The findings suggest that the blame may specifically lie with a long non-coding RNA (lncRNA) that is normally only active in females, called X-inactive specific transcript (Xist).
Four out of every five patients with autoimmune diseases are female, the researchers note in the journal Cell.
Prior studies have suggested that the X chromosome, rather than hormones, may drive the risk of autoimmune disease.
Men with Klinefelter syndrome, who have an extra copy of the X chromosome (XXY) have male hormone patterns but an increased risk of autoimmune diseases that is like that of females.
Howard Chang, from Stanford University School of Medicine, and co-workers examined the role of Xist in the sex disparity.
For females (XX) and males (XY) to have roughly equivalent gene expression, Xist silences one of the two X chromosomes in every cell in the female body.
Chang and team examined how autoimmune diseases in females could be linked with the XIST ribonucleoprotein (RNP) complex, which comprises a lncRNA, bound RNA binding proteins, and tethered to pieces of genomic DNA and has qualities resembling nucleic acid autoantigen immune complexes.

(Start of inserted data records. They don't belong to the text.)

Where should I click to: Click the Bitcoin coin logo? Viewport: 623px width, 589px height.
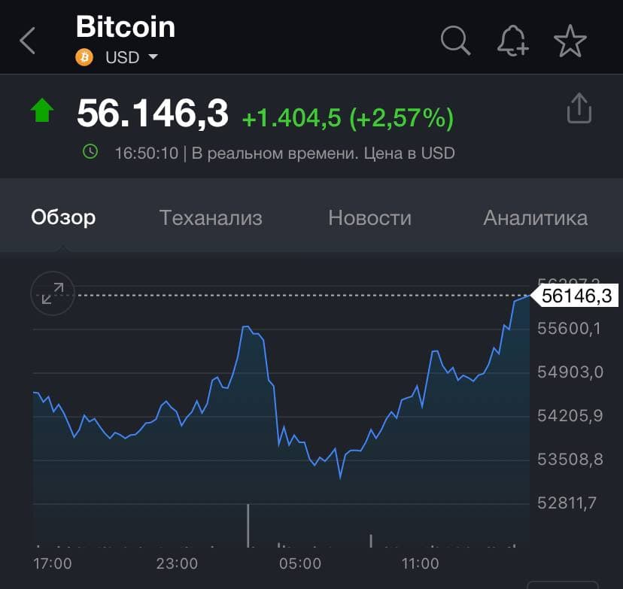(85, 56)
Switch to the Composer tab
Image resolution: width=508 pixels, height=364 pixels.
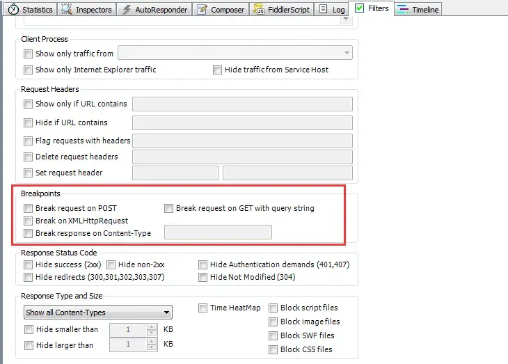tap(220, 10)
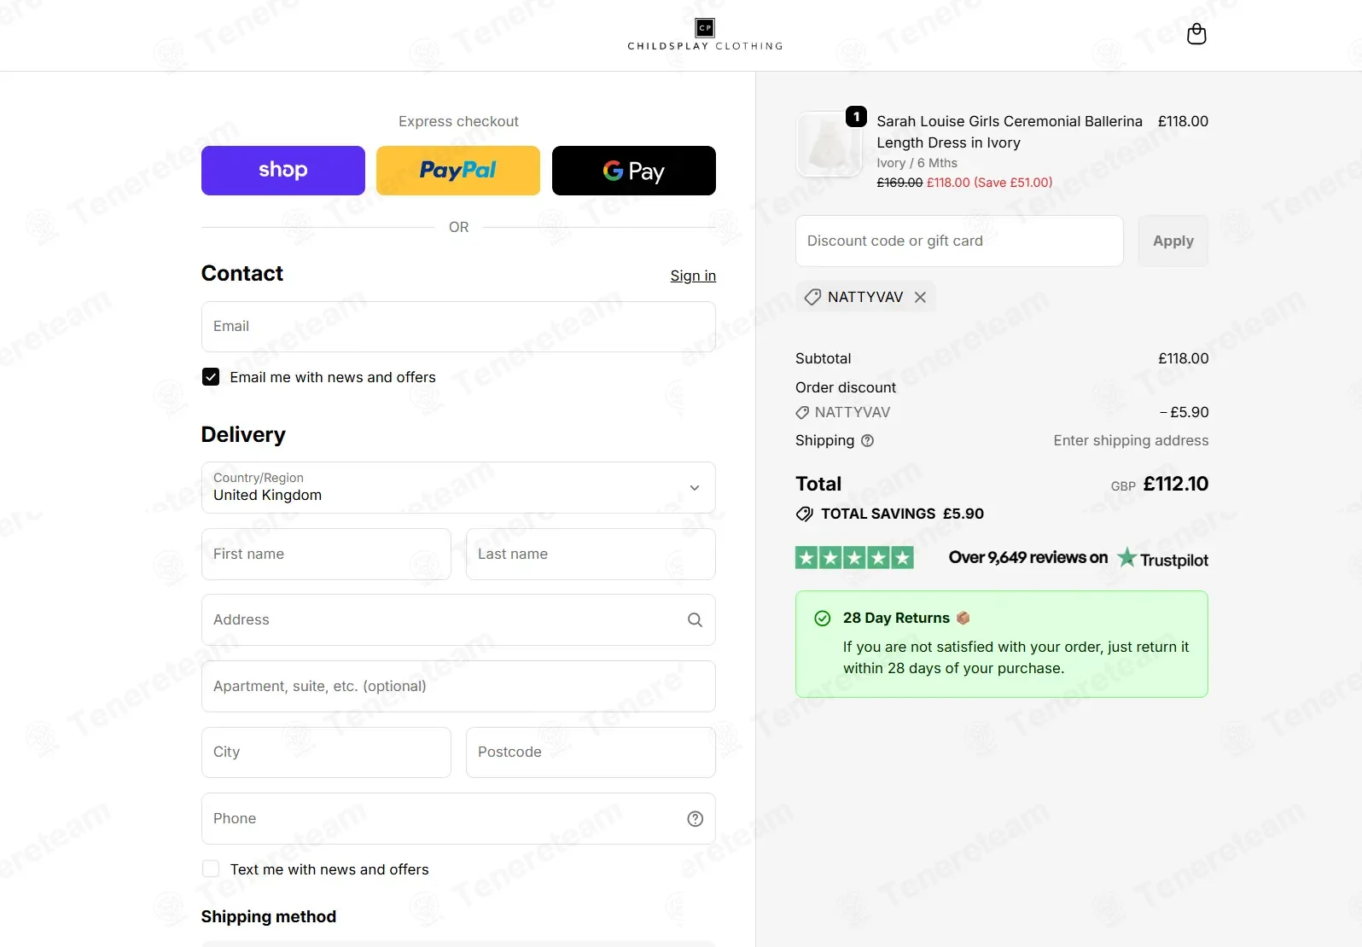1362x947 pixels.
Task: Open the phone field help icon
Action: click(695, 819)
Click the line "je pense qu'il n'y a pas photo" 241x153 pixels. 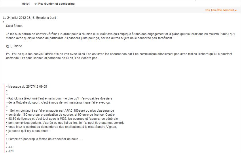pyautogui.click(x=29, y=131)
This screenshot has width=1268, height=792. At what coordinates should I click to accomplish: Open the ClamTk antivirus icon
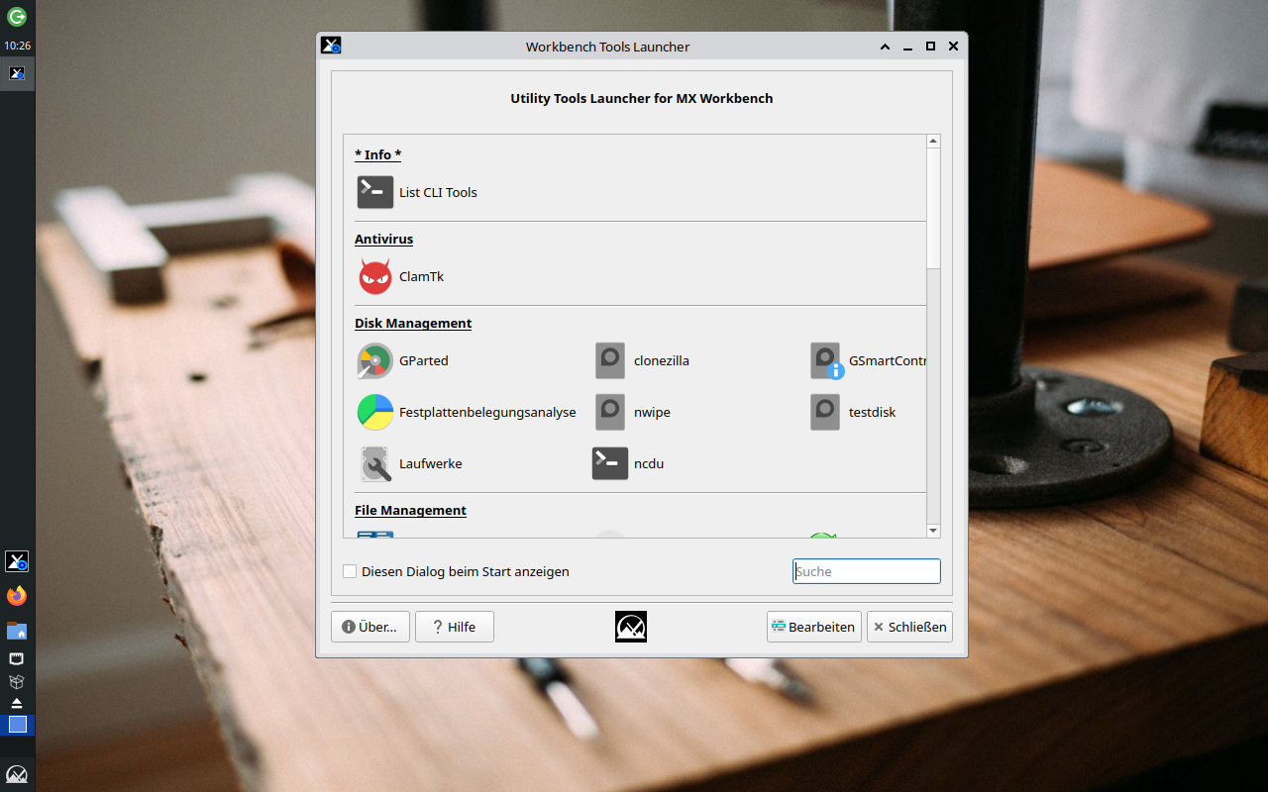pyautogui.click(x=375, y=276)
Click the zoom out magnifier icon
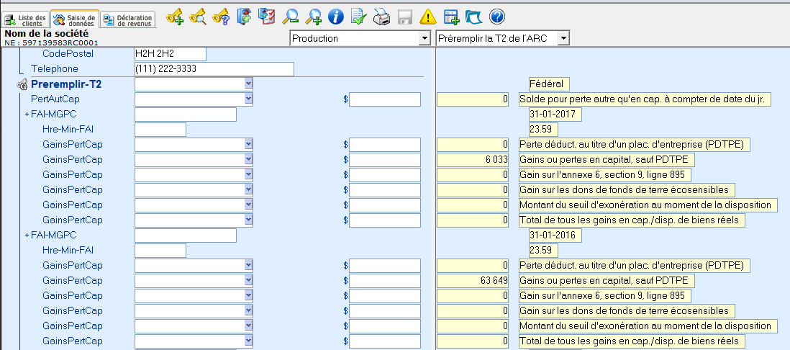The width and height of the screenshot is (790, 350). coord(290,17)
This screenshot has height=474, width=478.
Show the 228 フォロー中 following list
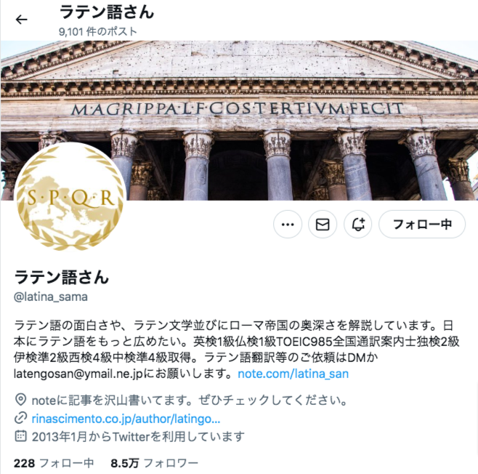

Tests were conducted in two strains of mice, one of which was susceptible to autoimmune symptoms that mimicked lupus and had females that were more susceptible than the males. The other mouse strain was resistant to autoimmune diseases.
Xist was introduced in a form that lacked the silencing mechanism, as to do otherwise in male animals that had a sole X chromosome would have been lethal.
The investigators treated mice with pristane to induce a lupus-like condition. Male susceptible mice with the activated gene for Xist developed autoimmune disease at levels close to that in females, with damage to several organs including the kidney and lungs.
This was at far higher levels than in non-susceptible mice with activated Xist, indicating that particular genetics as well as Xist activation was necessary for autoimmune condition to develop.
Xist in males reprogrammed T and B cell populations to female-like patterns, the authors note. Susceptible males still did not seem to have the autoimmune condition as badly as females, suggesting there may be other factors at work.
The team also compared blood from healthy individuals and those with the autoimmune conditions dermatomyositis, scleroderma, and lupus.
This revealed higher levels of autoantibodies against 40 XIST-associated proteins associated with the autoimmune diseases.
“Our discovery of seropositivity toward multiple XIST-associating proteins in autoimmune patients introduces a novel antigen set with clinical potential for enhancing disease detection and monitoring, as autoantibodies are often detected prior to or early in disease onset,” the researchers report.
They add: “Profiling the XIST RNP in primary cells, both healthy and diseased, may be useful in advancing our understanding of the aberrant autoreactivity toward proteins within the complex and in identifying more potential autoantigens.”